━━━ LISTED ENTRIES ━━━

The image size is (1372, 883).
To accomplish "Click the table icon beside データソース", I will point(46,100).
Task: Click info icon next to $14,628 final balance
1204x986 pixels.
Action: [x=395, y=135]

━━━

## [WORK TO COMPLETE]
One line above contains "Task: Click info". Output that line and each one after it, word for word, and nothing else.

## [WRITTEN ANSWER]
Task: Click info icon next to $14,628 final balance
1204x986 pixels.
Action: [x=395, y=135]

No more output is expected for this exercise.